Melanie Clapham is not the average person. As a bear biologist, she has spent over a decade studying these grizzly bears, who live in Knight Inlet in British Columbia, Canada, and developed a sense for who is who by paying attention to little things that make them different. But Clapham knows most people don’t have her eye for detail, and the bears’ appearances change dramatically over the course of a year
Tracking individual bears is important, she explained, because it can help with research and conservation of the species. Clapham teamed up with two Silicon Valley-based tech workers and together they created BearID, which uses facial-recognition software to monitor grizzly bears. So far, the project has used AI to recognize 132 of the animals individually.
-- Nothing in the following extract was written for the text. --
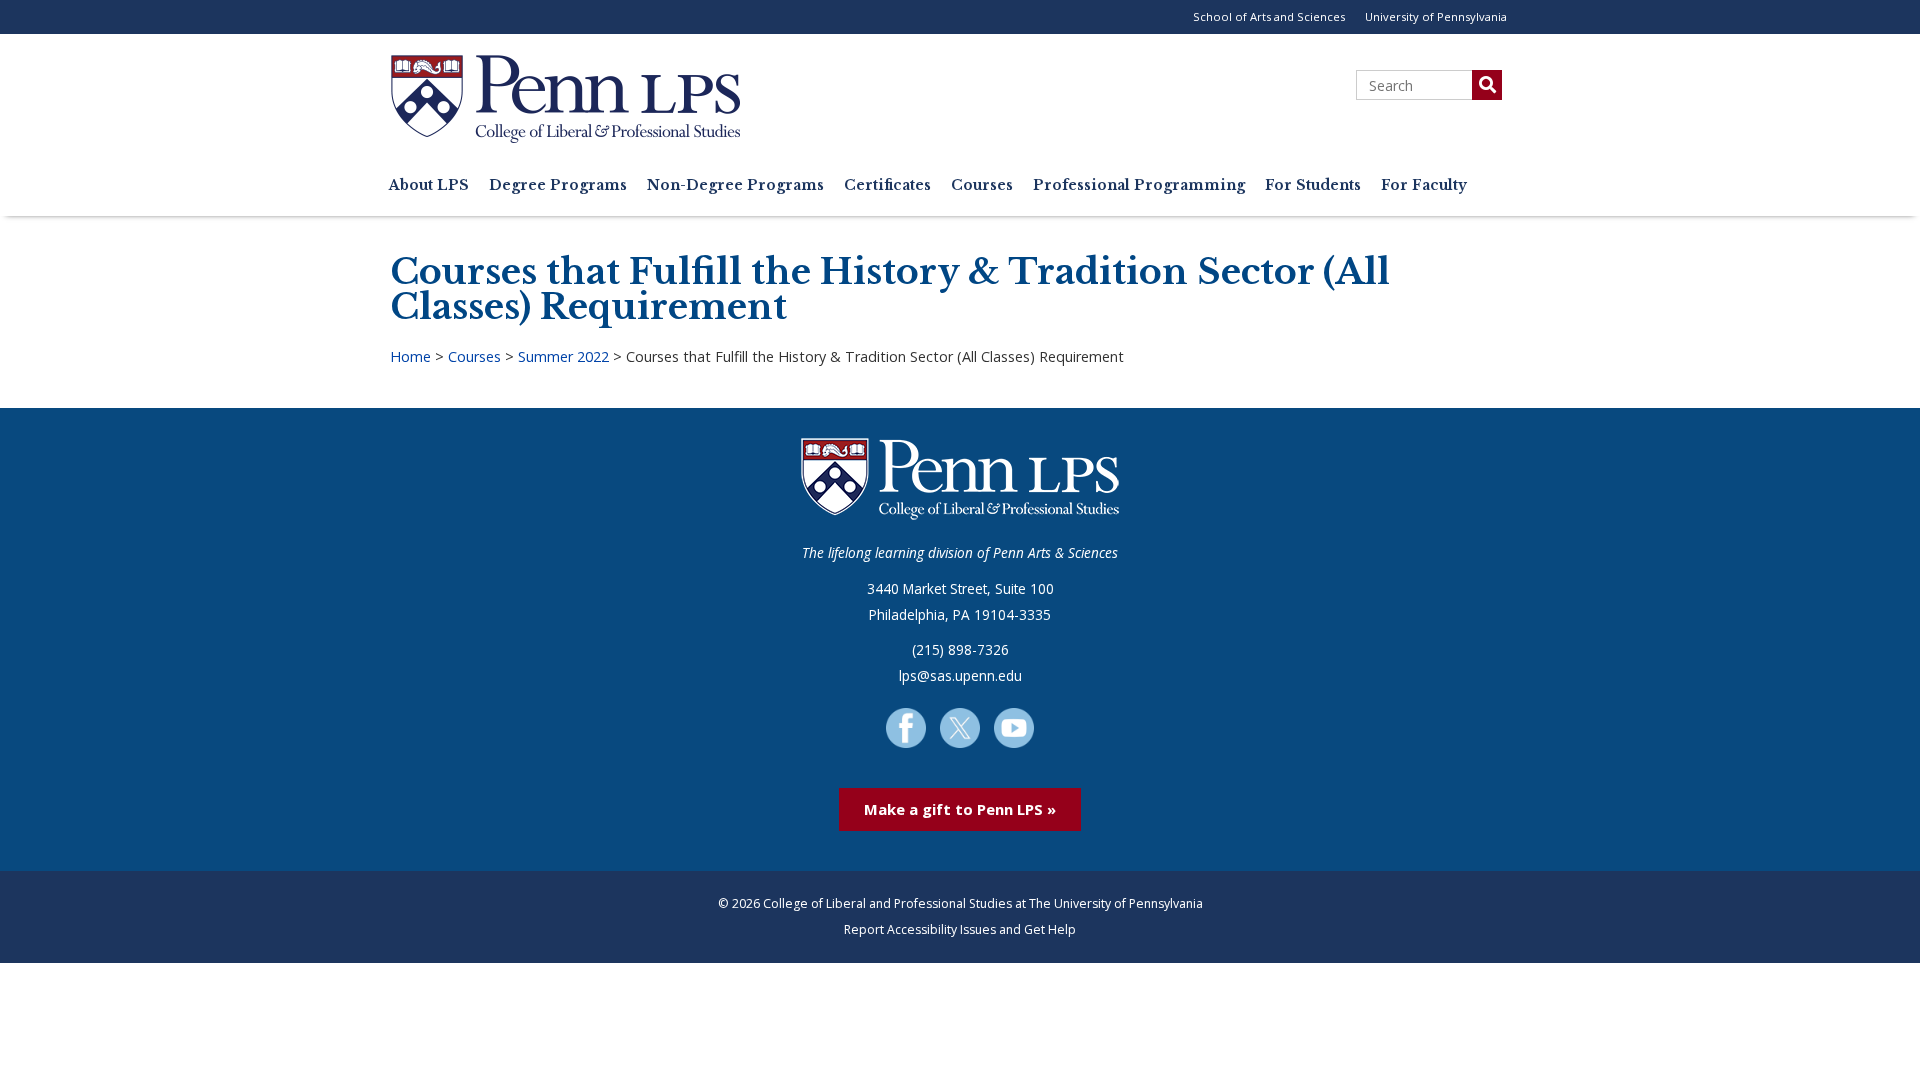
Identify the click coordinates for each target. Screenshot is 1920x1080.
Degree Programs (558, 185)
While BearID is putting names to faces in the wild, Joe Hoagland is trying to do likewise on cattle ranches. Hoagland, a cattle rancher in Leavenworth, Kansas, is building an app called CattleTracs that he said will enable anyone to snap pictures of cattle that will be stored along with GPS coordinates and the date of the photo in an online database. Subsequent photos of the same animal will be able to match the earlier photographs, helping track them over time.
Beef cattle, he explained, pass through many different people and places during their lives, from producers to pasture operations to feedlots and then to meatpacking plants. There isn’t much tracking between them, which makes it hard to investigate problems like animal-based diseases that can devastate livestock and may harm people, too. Hoagland expects the app to be available by the end of the year.